I interviewed the author, health and wellness coach, and fitness trainer D.D. Forrest (Daniella). Her book is called “Own Your Wellness: Giving You the Tools to Break Through Your Plateaus.”
Her book deals with diet fads, diet plans, and how to achieve optimal health and wellness as you age.
Watch our interview on YouTube
I interviewed 98-year-old Elaine LaLanne who held a jumping jack challenge in Los Angeles that we both attended. Even though we did not meet each other there, it connected us. Below are the highlights of my interview with Daniella.
What is the greatest obstacle to optimal health?
Finding the consistent motivation to keep going. You will set a goal and at some point, you will hit a speed bump. You might give up or take a break but must find a way and a “why” to continue.
What must you do to obtain optimal health and keep it up for life?
Make adjustments. You may have done X amount of cardio or ate low-fat for a few days to lose extra pounds in the past. As you age, you must change and do it differently.
She meets older women who barely eat or are trying to do hours and hours of exercise without seeing results.
Instead of doing those things more intensely, they need to shift gears.
As women’s ovaries cease to produce hormones in menopause, the adrenal glands take over. They mostly deal with stress hormones. As we age, we deal with more stress with ailing parents, children at home, work situations, etc The adrenals become exhausted.
When you attempt to starve yourself or do too much cardio, it adds additional stress that makes it even more difficult to lose weight.
It’s important to nourish yourself to support resiliency and get support instead of punishing yourself and feeling further depleted.
Daniella believes that as women get older, they need to work on strength training to put on muscle tone because it gets harder to maintain muscle mass. Putting on extra muscle and eating more protein helps older women’s bones stay strong, improves energy, and burns more calories.

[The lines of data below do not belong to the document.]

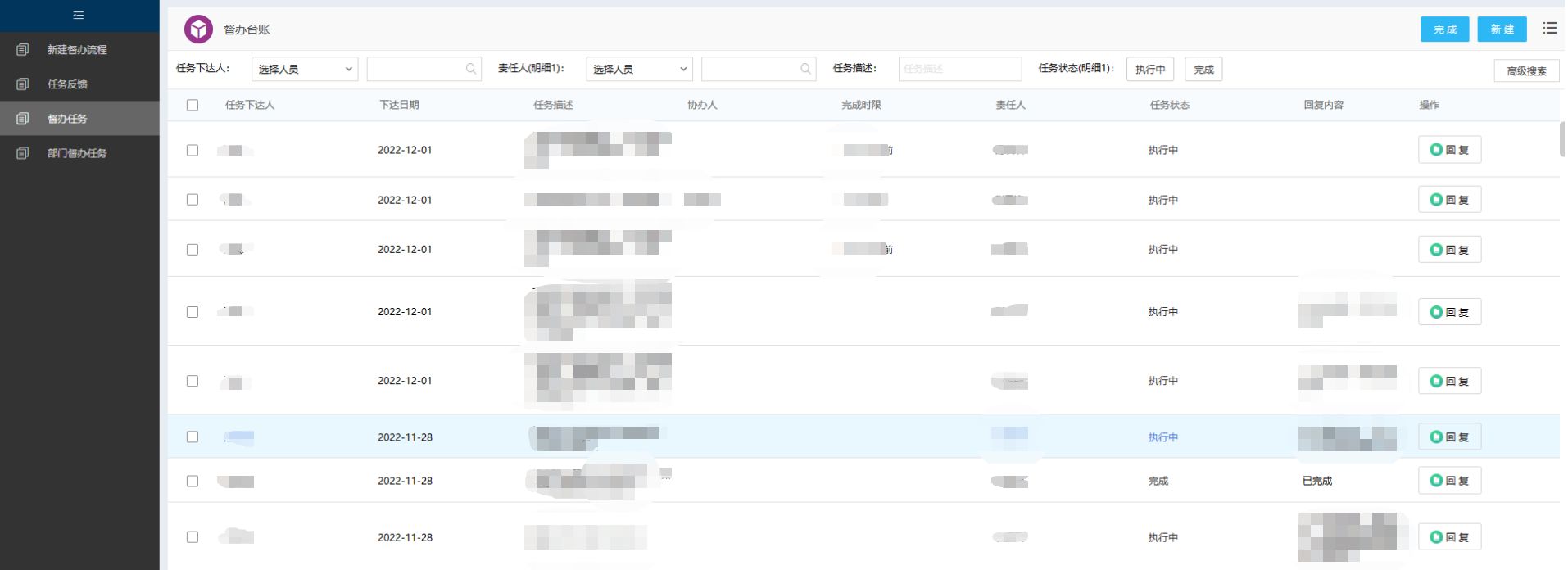Viewport: 1568px width, 570px height.
Task: Click the 任务反馈 sidebar icon
Action: click(23, 84)
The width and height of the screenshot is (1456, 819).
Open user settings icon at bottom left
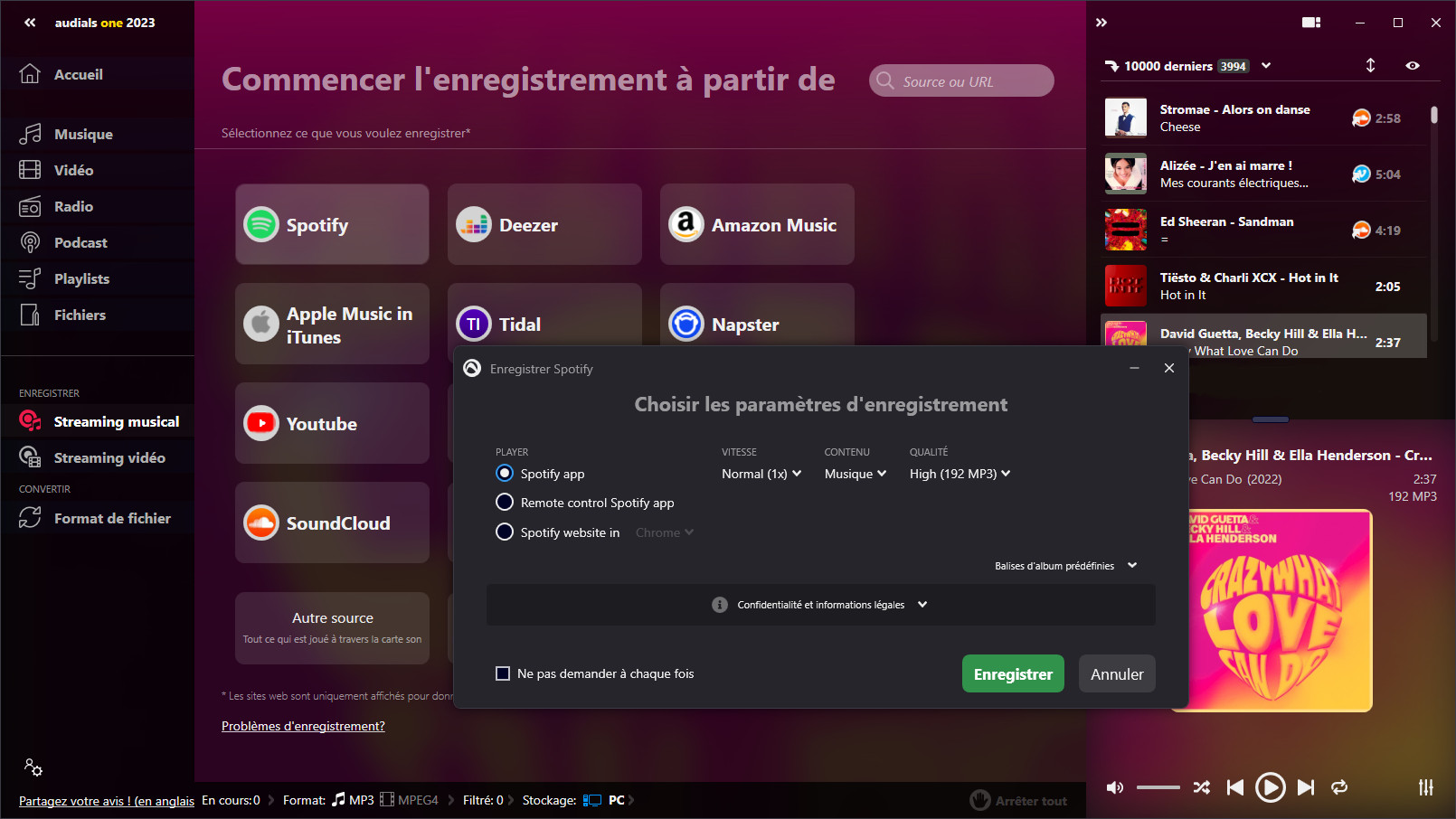pyautogui.click(x=33, y=767)
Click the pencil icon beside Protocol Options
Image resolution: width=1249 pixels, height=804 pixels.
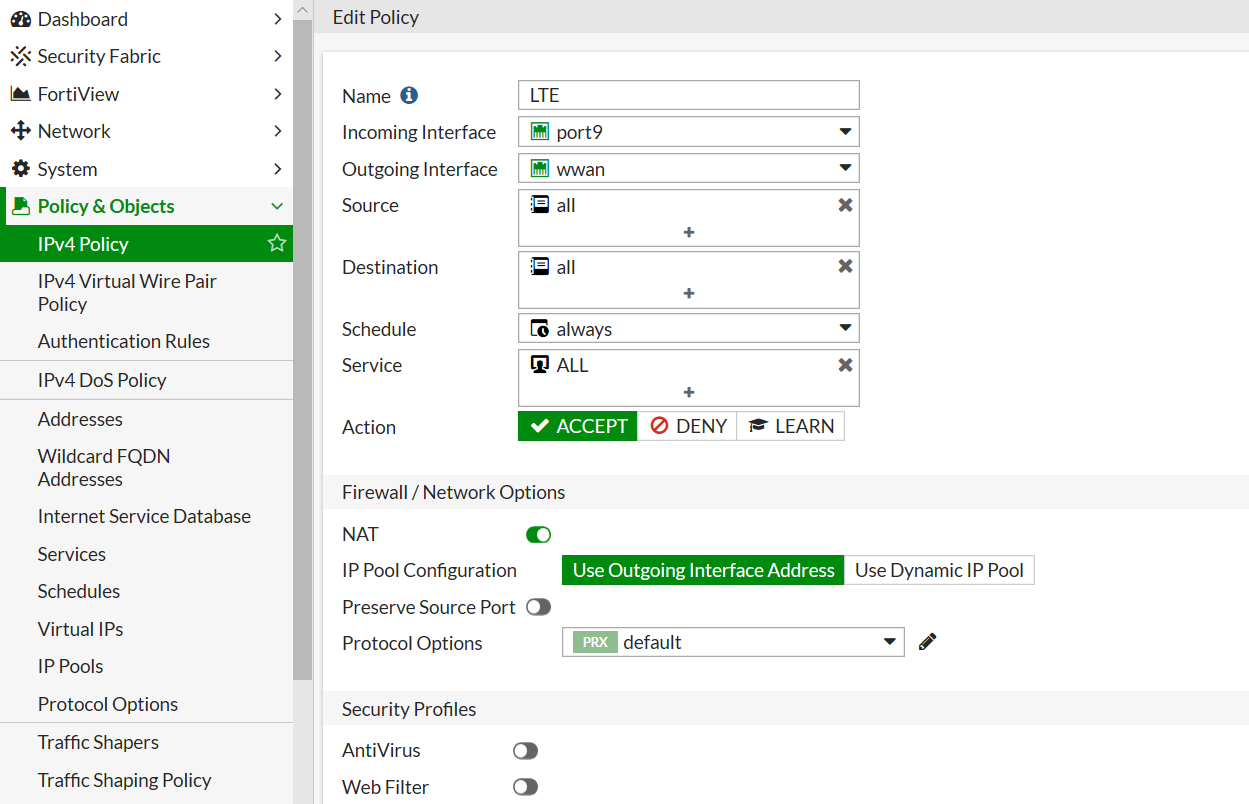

Why is it important to figure out a “why” to achieve your wellness goals?
You may want to get back into your size 4 pants. But what do you do when you wake up and feel terrible or don’t feel like eating a salad for lunch? Those days will come more often than not. When you have a more emotionally charged reason to achieve your goals – a why – it helps to move you forward.
An example might be you are scared that you may be pre-diabetic and do not want your family to have to take care of you. Post that message next to your vitamin drawer to remind yourself that you are not just doing it for yourself. It will give you more motivation.

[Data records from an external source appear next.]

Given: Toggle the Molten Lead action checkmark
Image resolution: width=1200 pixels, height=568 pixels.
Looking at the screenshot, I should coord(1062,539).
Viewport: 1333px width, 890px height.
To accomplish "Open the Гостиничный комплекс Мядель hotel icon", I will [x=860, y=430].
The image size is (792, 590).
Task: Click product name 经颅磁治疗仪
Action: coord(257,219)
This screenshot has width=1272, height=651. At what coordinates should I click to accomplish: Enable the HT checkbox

Daniella shared that she has severe osteoporosis which was diagnosed at 28 years old. She has spent the last 20 years slowly putting on bone. Even when she doesn’t feel like lifting weights or eating high protein, she doesn’t want her daughter to be worried about breaking bones when she gets older. She is also on hormone replacement therapy in peri-menopause.

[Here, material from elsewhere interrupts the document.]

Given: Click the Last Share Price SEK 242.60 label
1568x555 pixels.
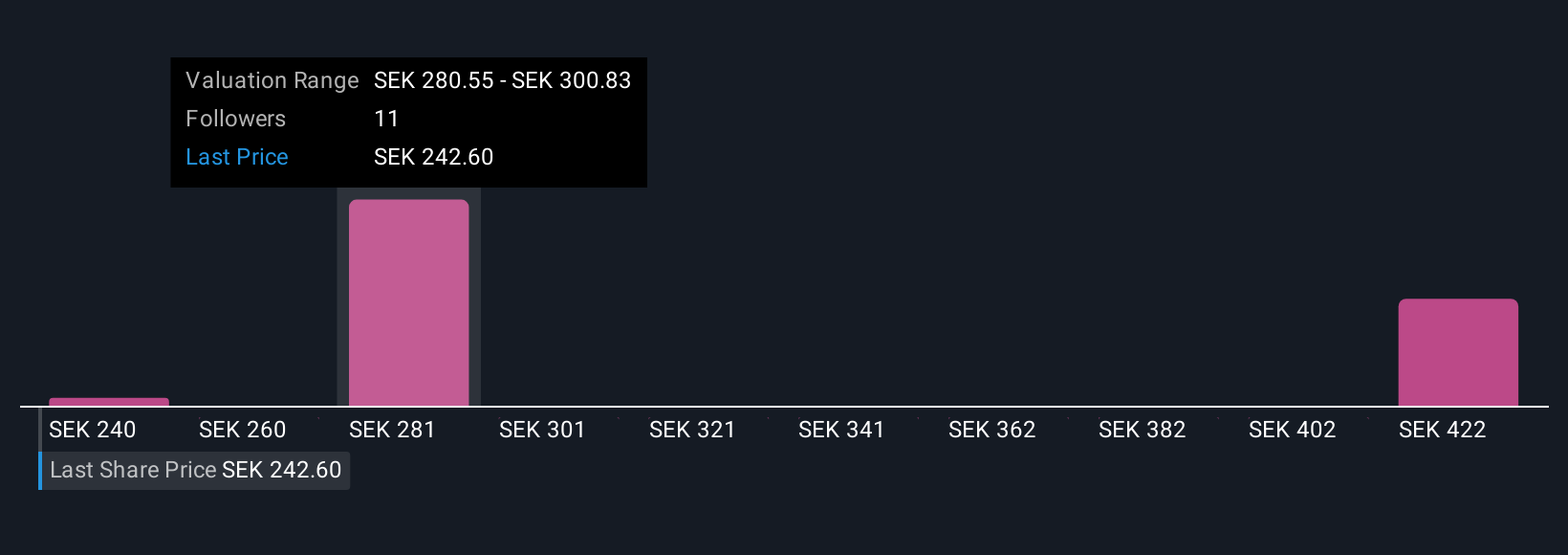Looking at the screenshot, I should pyautogui.click(x=195, y=470).
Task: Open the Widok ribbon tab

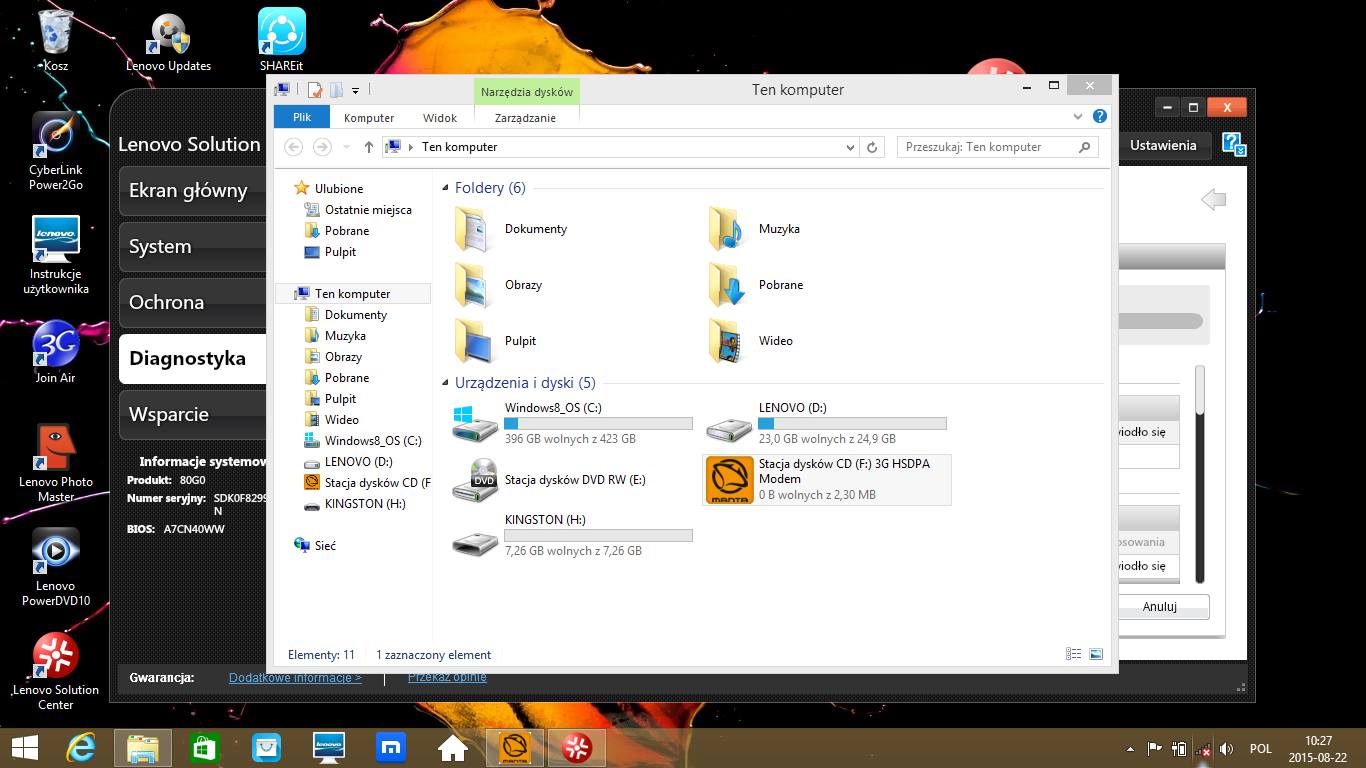Action: [x=440, y=118]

When you make it about others rather than just yourself, it gives you more impetus to succeed.
“Own Your Wellness” is about making those adjustments based on your needs as you age.
We talked about how older women need some extra fat to prevent osteoporosis and falls so it is not a good idea to be too skinny. Also, the hollowness in your cheeks when you lose too much weight is not so cute when you get older. This has been happening to women taking Ozempic-type drugs who are not diabetic and are not morbidly overweight.
Losing too much weight will rob your bones of the minerals and nutrients you need.
If you are taking those drugs, you must work to build muscle strength and mass and adjust your diet for long-term health. Muscle comes off first. Fat is much more difficult to lose.
When they get off those drugs fat will come back first before muscle tone unless you work on it.
How does living in Silicon Valley (innovations in high tech) affect how you look at health and wellness?
Many of her clients are data-driven and use wearables and other devices. They can take that information but must decide what to do with it. She writes in her book about various types of testing if you are not feeling great. That may include tracking steps, looking at your gut health, or hormones, etc. The question is: “What will you do with this information?” “What adjustments will you make?”
What is your take on supplements? Marketers are constantly hawking supplements for older people.
It’s very individual but hard to get all your nutrition with our current food supply. Our soil is not the same as it once was. She often recommends Magnesium and Vitamin D with Vitamin K2. She goes into detail in her book about all kinds of supplements.
Vitamins work together. If you take calcium which is often recommended for older women, it may not solve the issue and will deposit it in your kidneys and elsewhere. We need Vitamin K2, which is not as available in our diet these days, to tell the body where to deposit the calcium. (bones, teeth)
Ask “Do these vitamins help me toward my goal?” “What strategies must I implement to bring these vitamins into my regime?”
Start with one supplement at a time and layer them slowly. If you have a negative reaction, it is easier to determine what is causing the problem.
What is your fitness mantra?
I like to be pushed as hard as possible. I want to learn where my limits are.
She hired a trainer even though she is a fitness trainer herself. He helps her work around her injuries and other issues.
My mantra is to get as strong and muscular as humanly possible.